Music History Students Receive Hands-On Lessons
by Dan Bernardi, Senior Communications Specialist, College of Arts & Sciences
Students enrolled in the Department of Art and Music Histories’ European Music Before 1800 class in the College of Arts and Sciences (A&S) recently had the unique opportunity to visit Syracuse University Libraries’ Special Collections Research Center (SCRC) to learn about its music-related collections.
During the session, students interacted with items from the SCRC archives dating back hundreds of years and talked with curators about how SCRC can be a valuable resource in their research.
Class Name: European Music Before 1800 (HOM/MHL 267)
Professor: Amanda Eubanks Winkler, professor and department chair of art and music histories
Class description: Students in HOM/MHL 267 learn the cultural and philosophical contexts of European music before 1800. Students consider a range of questions: What did this music mean to people when it was originally composed? How did this music participate in and reflect European culture? Why do we still study this music? What might it reveal about the power structures of the past and present? Why have some composers and types of music been excluded from the “canon” (collection of influential composers and works)? This course helps students formulate answers to these questions through extensive listening, targeted readings, creative projects and musical analysis.
A student examines an Edison cylinder record case from the SCRC collection.
Students who should enroll: HOM/MHL 267 includes students from across the University, although anyone who takes the class must be able to read music.

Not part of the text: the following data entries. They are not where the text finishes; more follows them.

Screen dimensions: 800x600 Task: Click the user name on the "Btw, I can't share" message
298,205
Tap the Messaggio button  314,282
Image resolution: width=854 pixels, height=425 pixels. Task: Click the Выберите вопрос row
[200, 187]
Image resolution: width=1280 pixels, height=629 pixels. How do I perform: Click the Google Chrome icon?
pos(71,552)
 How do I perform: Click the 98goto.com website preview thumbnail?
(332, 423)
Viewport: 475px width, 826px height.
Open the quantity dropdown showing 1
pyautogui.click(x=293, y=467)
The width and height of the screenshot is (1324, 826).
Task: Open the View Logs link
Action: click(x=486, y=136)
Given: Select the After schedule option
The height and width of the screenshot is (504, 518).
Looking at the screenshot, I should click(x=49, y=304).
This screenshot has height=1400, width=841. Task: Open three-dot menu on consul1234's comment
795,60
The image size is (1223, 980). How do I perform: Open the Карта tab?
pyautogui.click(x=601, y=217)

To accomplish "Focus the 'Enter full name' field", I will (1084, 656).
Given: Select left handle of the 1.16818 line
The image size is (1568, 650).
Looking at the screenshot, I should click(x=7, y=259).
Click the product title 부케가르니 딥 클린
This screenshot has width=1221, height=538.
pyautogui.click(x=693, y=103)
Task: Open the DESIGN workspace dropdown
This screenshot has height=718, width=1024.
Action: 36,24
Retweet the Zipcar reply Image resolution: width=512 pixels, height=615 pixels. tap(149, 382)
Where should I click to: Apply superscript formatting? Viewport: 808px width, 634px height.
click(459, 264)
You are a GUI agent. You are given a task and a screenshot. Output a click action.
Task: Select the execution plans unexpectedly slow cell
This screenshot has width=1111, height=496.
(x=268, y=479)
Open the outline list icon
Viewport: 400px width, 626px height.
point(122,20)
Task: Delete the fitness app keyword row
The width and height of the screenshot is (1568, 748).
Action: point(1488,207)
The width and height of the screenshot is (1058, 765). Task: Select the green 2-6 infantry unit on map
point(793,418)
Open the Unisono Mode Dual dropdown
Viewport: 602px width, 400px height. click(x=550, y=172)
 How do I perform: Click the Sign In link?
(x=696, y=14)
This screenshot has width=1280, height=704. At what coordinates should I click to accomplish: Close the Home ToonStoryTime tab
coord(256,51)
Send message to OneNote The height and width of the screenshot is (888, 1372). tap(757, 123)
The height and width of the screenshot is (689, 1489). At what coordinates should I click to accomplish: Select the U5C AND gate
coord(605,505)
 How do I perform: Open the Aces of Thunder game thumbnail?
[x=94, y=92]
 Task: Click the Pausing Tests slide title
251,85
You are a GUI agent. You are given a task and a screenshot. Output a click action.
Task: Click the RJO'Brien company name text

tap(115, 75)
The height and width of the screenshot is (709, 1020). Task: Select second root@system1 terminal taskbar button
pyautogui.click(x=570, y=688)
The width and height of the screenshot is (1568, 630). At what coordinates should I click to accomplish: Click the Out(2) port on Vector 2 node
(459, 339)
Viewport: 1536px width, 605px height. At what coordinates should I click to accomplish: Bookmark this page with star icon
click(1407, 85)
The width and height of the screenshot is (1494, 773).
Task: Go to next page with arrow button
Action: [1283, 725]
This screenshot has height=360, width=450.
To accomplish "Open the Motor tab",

A&S majors include music history and cultures, psychology, women’s and gender studies, communication sciences and disorders, and biology. College of Visual and Performing Arts majors include sound recording technology, performance, music industry and music education.
What students learned at SCRC: Students were acquainted with music-related collections, particularly those from the University’s Belfer audio archive, which includes over 500,000 items ranging from the earliest experimental recordings on tinfoil to modern digital media. They also viewed and handled European music books and manuscripts from the medieval and early modern period.
The benefits of hands-on learning: The visit to SCRC provided students an opportunity to make a tangible connection to material discussed in class. During a session led by SCRC curator Jana Rosinski, they were introduced to different types of sound recording media including Edison cylinders, diamond discs and flexidiscs. Rosinski also pulled a range of 19th- and 20th-century objects from their music collections to talk about the range of materials available to students in the SCRC.
During a second session, curator Daniel Sarmiento offered a presentation about SCRC’s services and discussed with students the difference between primary and secondary sources. Curator Irina Savinetskaya then spoke with the class about the research center’s medieval and early modern musical collections. Students interacted with a very large elaborately illuminated choir book (the Syracuse Gradual), which they had learned about in class. They also saw a range of printed musical material, dating from the early modern period. They discussed the different ways books were used, for example how singers would stand around the choir book to perform and how people wrote notes in the margins.